A Emenda Constitucional 132/2023, que instituiu a Reforma Tributária, zerou as alíquotas do Imposto sobre Bens e Serviços (IBS) e da Contribuição sobre Bens e Serviços (CBS) na compra de veículos por pessoas com deficiência ou com transtorno do espectro autista e por taxistas. Os dois tributos integram o novo sistema de tributação sobre o consumo, em substituição ao ICMS, ao ISS, ao PIS, à Cofins e, gradualmente, ao IPI. A regulamentação veio com a Lei Complementar (LC) 214/2025, que estabeleceu as condições para a concessão do desconto.
Na ADI 7.779, o Instituto Nacional de Direitos da Pessoa com Deficiência Oceano Azul questionava o fato de a lei limitar o benefício às pessoas com “deficiência mental severa ou profunda” e a autistas de nível moderado ou grave. A entidade também contestava o prazo para que pessoas com deficiência pudessem trocar de veículo, menor que o dos taxistas.
Na ADI 7.790, a Associação Nacional de Apoio às Pessoas com Deficiência (ANAPCD) também questionava a exclusão dos autistas de nível de suporte 1 e os critérios relacionados à adaptação dos veículos, que privilegiava adaptações externas realizadas em oficinas credenciadas pelos Detrans.
O relator, ministro Alexandre de Moraes, concluiu que a LC 214/2025 ultrapassou os limites da autorização constitucional ao excluir, de forma abstrata, pessoas com deficiência leve e autistas de nível de suporte 1. Segundo ele, a EC 132/2023 determinou a redução de 100% das alíquotas sem estabelecer gradações. “A Constituição não estabeleceu diferença entre pessoas com deficiência leve, grave ou média”, afirmou. Para o ministro, a legislação foi além do que poderia, ao criar uma restrição não prevista no texto constitucional.

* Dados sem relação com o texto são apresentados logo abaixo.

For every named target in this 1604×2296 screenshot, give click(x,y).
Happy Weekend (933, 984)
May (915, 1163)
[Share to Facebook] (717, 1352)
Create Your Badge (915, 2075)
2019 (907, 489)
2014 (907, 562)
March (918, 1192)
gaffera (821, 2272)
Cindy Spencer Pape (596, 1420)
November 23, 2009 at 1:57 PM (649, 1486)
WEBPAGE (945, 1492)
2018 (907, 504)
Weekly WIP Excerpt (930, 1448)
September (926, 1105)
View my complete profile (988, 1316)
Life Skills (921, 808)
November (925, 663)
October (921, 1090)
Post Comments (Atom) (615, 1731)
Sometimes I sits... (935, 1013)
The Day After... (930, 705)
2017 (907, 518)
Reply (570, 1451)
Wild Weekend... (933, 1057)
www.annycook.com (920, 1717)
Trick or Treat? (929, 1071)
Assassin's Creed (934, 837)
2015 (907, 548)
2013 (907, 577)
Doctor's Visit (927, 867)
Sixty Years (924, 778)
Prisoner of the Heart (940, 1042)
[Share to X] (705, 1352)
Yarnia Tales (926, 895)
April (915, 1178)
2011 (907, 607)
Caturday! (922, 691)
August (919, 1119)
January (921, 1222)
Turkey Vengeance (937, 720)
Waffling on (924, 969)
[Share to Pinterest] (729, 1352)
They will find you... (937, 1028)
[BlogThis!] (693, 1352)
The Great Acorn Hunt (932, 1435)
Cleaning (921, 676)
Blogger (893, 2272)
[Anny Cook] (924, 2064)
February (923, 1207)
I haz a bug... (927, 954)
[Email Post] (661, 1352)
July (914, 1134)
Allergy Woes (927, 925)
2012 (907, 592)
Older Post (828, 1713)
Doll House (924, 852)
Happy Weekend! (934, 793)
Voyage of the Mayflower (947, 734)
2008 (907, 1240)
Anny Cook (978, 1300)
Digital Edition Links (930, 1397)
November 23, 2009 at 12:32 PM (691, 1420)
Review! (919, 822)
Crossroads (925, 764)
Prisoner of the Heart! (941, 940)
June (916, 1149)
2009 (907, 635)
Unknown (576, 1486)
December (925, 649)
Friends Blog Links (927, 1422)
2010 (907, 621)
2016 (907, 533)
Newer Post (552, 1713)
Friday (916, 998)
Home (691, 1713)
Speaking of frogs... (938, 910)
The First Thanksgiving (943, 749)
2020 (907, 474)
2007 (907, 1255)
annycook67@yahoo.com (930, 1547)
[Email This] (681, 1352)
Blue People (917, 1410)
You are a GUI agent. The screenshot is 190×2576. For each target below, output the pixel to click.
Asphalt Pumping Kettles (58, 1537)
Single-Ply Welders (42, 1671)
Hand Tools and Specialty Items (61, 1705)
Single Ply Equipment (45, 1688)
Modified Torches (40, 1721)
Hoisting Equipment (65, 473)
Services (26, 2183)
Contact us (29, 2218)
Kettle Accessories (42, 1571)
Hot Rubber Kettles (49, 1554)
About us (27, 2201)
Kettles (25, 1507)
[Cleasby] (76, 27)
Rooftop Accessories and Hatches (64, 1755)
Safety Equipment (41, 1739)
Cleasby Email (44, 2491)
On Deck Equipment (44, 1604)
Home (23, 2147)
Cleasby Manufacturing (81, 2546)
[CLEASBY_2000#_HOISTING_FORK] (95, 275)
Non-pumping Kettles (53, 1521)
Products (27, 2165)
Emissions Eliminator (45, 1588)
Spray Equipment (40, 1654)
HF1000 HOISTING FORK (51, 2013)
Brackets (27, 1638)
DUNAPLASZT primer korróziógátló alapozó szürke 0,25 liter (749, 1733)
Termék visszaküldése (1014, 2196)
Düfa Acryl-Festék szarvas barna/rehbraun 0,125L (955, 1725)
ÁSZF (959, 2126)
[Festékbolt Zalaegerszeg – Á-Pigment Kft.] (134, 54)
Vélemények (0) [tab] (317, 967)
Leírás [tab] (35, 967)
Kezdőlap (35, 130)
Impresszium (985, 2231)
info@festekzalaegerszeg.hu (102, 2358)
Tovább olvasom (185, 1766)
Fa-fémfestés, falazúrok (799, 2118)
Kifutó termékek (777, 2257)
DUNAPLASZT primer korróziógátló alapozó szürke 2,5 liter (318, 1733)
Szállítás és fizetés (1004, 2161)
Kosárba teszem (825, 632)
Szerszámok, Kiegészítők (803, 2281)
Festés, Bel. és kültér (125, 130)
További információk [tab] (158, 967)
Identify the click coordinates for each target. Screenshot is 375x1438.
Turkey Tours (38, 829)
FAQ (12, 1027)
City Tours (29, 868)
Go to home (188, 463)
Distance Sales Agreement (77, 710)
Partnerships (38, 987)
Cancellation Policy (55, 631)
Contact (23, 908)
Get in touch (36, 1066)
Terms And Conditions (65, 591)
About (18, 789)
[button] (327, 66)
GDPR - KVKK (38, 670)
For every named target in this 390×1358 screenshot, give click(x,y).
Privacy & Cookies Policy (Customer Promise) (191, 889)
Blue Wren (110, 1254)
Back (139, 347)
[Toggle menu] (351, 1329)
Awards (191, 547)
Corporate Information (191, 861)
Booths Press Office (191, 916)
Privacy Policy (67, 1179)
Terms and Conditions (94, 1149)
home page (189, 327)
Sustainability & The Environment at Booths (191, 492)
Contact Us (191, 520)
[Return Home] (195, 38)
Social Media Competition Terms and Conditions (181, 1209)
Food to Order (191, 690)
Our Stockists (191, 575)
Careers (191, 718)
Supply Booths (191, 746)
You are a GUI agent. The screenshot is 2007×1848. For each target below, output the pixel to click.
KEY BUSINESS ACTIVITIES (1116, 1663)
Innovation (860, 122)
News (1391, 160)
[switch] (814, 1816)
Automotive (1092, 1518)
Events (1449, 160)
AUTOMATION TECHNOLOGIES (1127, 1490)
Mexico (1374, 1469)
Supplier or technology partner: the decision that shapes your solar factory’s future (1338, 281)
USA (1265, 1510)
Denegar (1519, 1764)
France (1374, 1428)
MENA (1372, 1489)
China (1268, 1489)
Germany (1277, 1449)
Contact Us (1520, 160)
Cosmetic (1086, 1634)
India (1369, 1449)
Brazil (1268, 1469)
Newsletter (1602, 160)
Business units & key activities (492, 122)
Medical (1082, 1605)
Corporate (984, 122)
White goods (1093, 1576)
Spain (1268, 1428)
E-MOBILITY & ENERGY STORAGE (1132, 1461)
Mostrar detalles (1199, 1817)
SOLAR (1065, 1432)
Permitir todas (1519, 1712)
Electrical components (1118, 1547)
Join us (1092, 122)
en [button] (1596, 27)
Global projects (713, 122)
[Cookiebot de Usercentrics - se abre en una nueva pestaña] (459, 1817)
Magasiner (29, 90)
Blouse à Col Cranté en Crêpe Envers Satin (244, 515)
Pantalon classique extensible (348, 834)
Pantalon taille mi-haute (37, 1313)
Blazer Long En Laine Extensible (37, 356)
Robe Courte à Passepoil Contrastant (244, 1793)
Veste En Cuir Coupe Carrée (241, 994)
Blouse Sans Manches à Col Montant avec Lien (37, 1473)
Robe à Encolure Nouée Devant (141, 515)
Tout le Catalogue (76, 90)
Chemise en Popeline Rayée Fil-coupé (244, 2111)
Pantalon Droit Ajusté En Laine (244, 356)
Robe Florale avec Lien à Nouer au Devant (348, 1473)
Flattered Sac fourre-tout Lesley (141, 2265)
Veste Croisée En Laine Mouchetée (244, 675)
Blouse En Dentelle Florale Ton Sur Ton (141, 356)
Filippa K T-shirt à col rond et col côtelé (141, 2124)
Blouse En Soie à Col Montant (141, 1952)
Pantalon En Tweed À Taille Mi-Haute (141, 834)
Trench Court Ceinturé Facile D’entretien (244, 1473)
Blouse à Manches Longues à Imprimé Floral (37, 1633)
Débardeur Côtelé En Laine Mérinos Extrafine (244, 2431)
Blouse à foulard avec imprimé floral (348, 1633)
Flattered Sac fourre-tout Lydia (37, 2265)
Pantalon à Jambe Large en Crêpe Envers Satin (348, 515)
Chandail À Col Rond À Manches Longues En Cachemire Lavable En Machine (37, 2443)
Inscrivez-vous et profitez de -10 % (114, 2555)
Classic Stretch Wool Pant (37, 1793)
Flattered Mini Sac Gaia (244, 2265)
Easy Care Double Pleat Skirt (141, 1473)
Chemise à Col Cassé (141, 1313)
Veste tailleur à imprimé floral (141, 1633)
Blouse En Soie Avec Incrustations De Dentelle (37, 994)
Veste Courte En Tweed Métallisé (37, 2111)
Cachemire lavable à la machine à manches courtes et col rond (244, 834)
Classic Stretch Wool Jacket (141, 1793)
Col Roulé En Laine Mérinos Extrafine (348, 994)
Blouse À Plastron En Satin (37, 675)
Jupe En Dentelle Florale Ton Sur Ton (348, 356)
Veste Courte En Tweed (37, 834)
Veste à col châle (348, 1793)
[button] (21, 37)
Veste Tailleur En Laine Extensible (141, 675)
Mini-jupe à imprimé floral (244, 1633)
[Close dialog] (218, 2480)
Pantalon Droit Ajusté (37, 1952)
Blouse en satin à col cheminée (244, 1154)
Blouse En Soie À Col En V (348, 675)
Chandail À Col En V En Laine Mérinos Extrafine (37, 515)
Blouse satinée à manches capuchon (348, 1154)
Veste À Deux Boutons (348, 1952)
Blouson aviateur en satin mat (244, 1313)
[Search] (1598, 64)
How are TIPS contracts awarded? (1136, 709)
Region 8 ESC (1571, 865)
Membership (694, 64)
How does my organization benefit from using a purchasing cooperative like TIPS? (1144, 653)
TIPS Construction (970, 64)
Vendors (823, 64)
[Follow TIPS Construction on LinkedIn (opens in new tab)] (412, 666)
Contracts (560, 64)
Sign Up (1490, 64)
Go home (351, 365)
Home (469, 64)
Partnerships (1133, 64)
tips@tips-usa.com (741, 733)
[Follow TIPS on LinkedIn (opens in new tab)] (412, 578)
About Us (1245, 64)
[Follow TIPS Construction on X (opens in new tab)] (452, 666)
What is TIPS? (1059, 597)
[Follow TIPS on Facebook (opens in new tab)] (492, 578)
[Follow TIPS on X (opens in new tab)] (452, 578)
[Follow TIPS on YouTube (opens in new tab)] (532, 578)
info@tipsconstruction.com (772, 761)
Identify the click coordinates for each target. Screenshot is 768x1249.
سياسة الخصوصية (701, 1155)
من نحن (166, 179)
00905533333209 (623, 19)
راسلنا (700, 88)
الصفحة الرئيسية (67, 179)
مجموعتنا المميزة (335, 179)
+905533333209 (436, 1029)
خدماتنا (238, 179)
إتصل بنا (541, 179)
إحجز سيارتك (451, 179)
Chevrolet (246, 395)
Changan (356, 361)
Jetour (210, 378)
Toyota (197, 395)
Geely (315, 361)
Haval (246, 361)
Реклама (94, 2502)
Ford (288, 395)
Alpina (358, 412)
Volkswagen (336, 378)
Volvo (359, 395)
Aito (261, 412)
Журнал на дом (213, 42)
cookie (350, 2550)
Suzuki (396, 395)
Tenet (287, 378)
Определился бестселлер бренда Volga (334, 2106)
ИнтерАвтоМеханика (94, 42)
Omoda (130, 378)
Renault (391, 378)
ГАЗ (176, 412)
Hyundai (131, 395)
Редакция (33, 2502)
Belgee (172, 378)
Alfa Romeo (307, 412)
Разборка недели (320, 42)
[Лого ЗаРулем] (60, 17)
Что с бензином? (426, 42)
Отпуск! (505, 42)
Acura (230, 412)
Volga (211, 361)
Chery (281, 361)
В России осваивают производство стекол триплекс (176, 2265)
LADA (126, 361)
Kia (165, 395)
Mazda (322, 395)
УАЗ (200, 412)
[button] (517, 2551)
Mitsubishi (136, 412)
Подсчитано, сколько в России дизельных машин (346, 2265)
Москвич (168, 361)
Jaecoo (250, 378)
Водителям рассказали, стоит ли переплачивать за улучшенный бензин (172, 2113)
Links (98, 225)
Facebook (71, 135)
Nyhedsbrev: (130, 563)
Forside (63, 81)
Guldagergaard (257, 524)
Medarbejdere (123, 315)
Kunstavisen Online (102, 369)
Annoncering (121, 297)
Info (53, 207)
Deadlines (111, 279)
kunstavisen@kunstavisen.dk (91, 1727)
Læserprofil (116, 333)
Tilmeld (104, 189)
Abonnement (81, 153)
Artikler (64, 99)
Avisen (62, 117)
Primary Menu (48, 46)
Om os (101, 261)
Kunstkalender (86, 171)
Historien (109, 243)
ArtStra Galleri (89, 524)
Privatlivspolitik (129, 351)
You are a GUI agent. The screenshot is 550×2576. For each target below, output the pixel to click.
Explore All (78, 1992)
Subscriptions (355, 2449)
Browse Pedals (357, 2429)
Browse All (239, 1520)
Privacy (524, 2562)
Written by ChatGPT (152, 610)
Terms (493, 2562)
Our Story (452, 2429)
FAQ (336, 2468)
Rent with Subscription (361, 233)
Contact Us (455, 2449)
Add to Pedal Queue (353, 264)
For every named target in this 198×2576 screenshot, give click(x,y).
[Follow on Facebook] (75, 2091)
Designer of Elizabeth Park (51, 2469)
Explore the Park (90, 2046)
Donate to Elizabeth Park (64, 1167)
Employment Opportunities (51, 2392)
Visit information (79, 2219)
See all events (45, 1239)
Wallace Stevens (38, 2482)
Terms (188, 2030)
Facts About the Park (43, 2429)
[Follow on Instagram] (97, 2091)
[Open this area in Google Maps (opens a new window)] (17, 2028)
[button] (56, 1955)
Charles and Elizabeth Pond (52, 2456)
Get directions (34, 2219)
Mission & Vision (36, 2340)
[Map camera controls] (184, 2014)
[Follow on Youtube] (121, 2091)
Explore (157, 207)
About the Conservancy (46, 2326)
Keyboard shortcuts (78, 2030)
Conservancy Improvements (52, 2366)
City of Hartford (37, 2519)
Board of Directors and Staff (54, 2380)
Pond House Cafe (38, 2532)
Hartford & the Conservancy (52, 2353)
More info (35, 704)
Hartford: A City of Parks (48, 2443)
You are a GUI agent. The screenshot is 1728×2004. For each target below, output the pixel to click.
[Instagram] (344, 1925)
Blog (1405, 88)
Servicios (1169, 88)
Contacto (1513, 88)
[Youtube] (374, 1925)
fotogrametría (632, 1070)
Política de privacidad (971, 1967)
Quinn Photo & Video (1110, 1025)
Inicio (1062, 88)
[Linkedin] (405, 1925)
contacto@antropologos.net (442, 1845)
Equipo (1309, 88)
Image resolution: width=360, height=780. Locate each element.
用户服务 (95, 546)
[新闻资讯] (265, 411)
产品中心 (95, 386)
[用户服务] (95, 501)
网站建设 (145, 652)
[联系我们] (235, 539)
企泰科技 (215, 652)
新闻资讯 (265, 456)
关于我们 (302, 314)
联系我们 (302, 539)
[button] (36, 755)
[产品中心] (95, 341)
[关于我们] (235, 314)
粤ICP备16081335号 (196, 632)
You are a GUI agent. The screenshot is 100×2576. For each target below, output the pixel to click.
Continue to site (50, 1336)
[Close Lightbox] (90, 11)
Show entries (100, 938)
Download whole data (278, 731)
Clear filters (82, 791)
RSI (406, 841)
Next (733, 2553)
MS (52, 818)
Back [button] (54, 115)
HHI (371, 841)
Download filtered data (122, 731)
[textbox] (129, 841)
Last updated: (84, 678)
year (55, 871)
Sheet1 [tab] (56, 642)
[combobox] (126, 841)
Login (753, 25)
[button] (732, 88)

O relator manteve, contudo, o intervalo de três anos para que pessoas com deficiência ou com transtorno do espectro autista adquiram novos veículos, apesar de o prazo ser menor do que o previsto para os taxistas. Segundo o ministro, a distinção se justifica pelo uso profissional intenso dos táxis, que desgasta mais os veículos e exige substituições mais frequentes para garantir a segurança dos passageiros.
A parte relativa à exigência de adaptação do veículo foi expressamente revogada pela LC 227/2026, e esse ponto não foi examinado.
Por unanimidade, foram declaradas nulas as expressões da LC 214/2025 que condicionam o benefício à classificação da deficiência, como “severa ou profunda”, relativa à deficiência mental, “de nível moderado ou grave”, referente ao transtorno do espectro autista, e “grau moderado ou grave”, aplicada às demais deficiências.